No pictures, no extra lines: copy exactly from the line with "Where should I" through the end of the entries.

Records for the task:
Segment Open
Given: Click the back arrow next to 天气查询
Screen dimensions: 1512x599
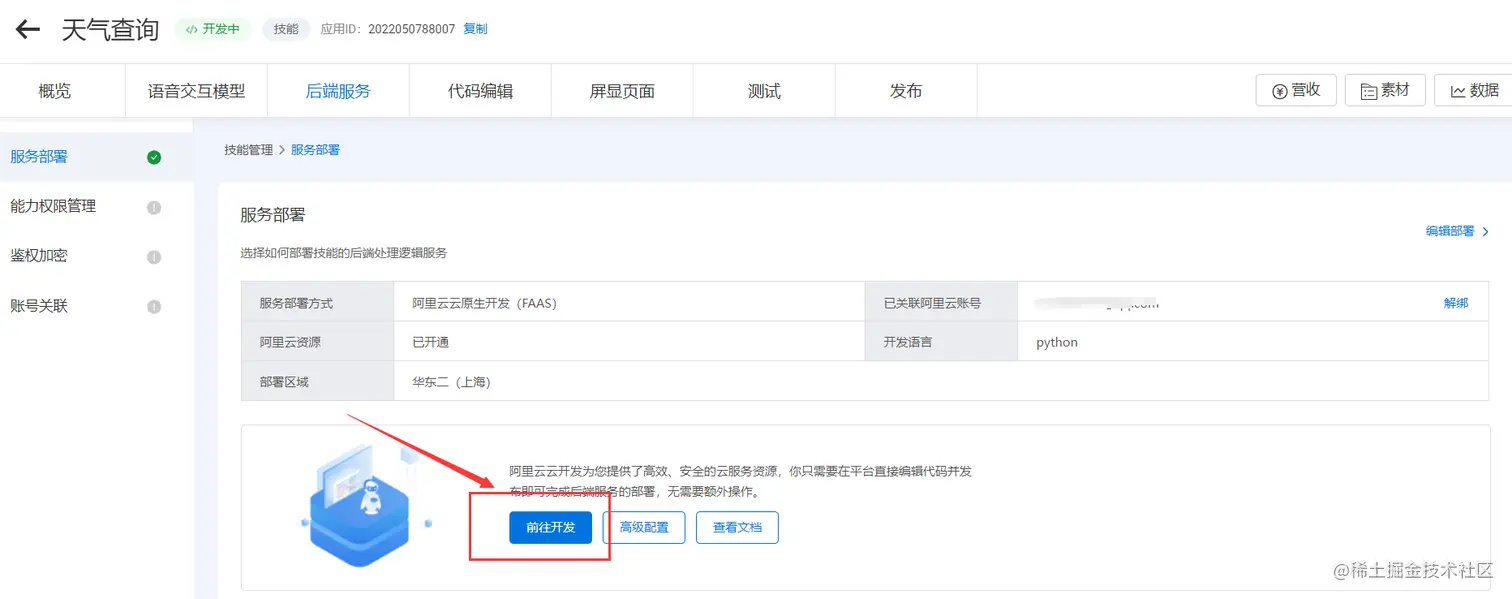Looking at the screenshot, I should (26, 29).
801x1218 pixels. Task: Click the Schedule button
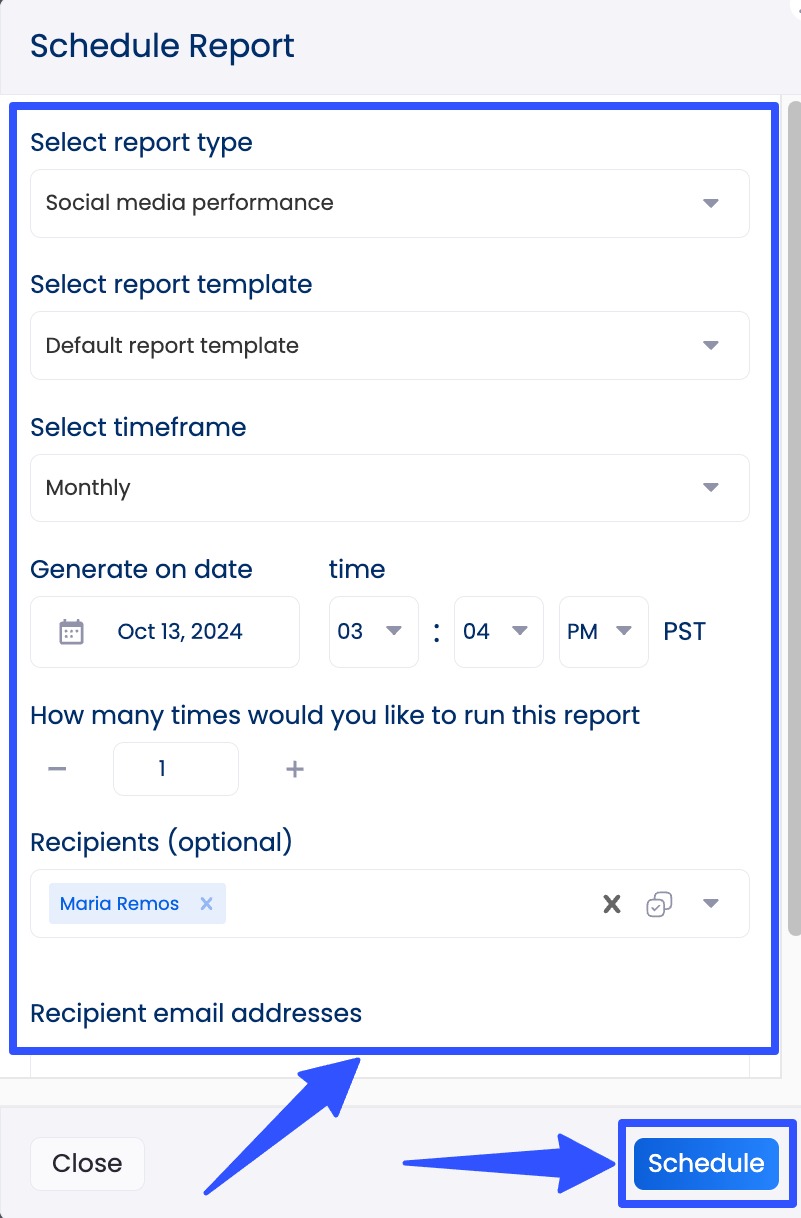(705, 1163)
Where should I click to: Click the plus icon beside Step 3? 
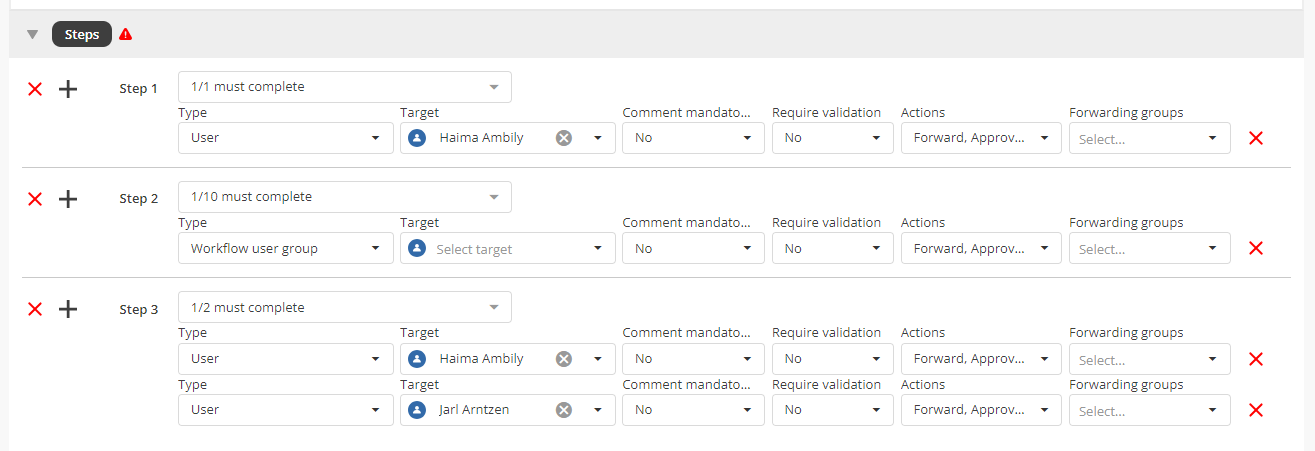pyautogui.click(x=68, y=309)
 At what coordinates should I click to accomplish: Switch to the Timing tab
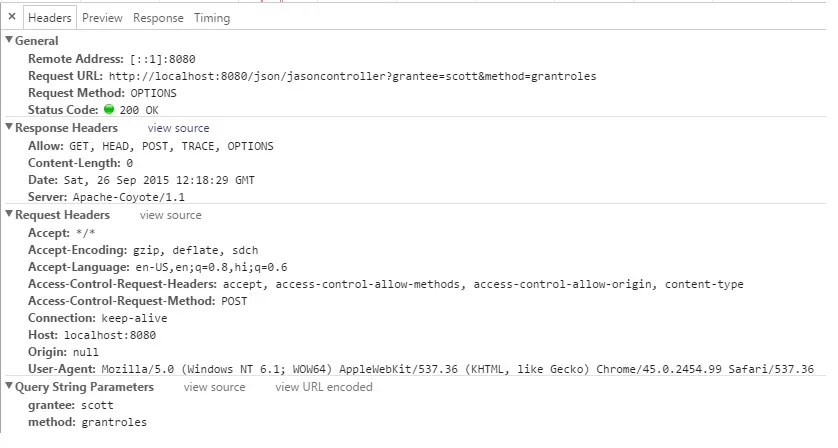coord(212,18)
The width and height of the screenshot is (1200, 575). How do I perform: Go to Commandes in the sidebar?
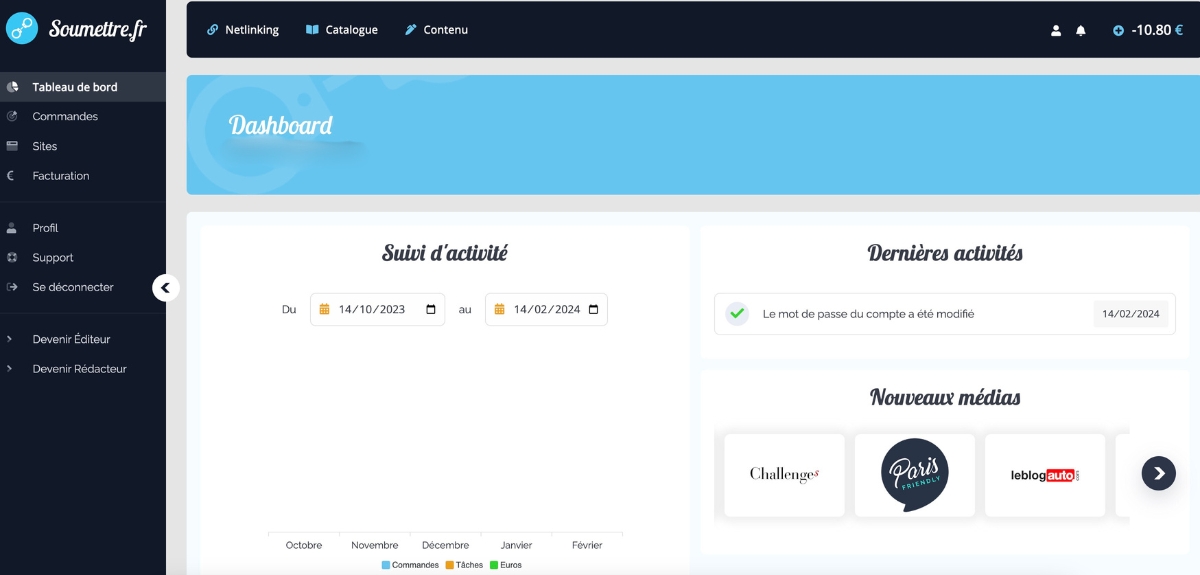(x=65, y=117)
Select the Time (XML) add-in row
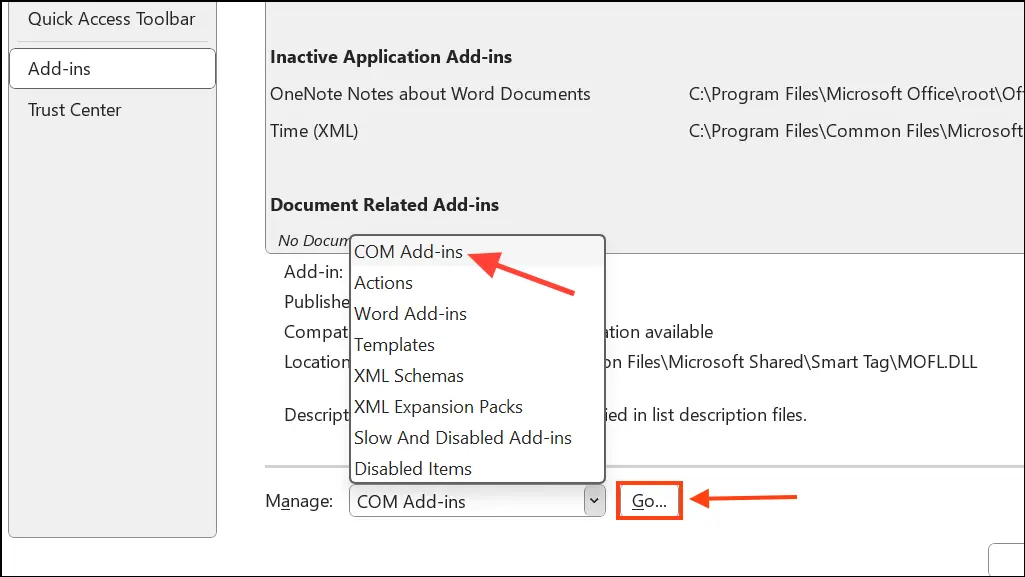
Segment Closed
Exercise output:
Where should I click to: Click the plus icon beside Step 3? 
pyautogui.click(x=68, y=309)
 At what coordinates should I click to accomplish: Switch to the Timing tab
coord(212,18)
The width and height of the screenshot is (1200, 575). How do I perform: Go to Commandes in the sidebar?
(x=65, y=117)
Select the Time (XML) add-in row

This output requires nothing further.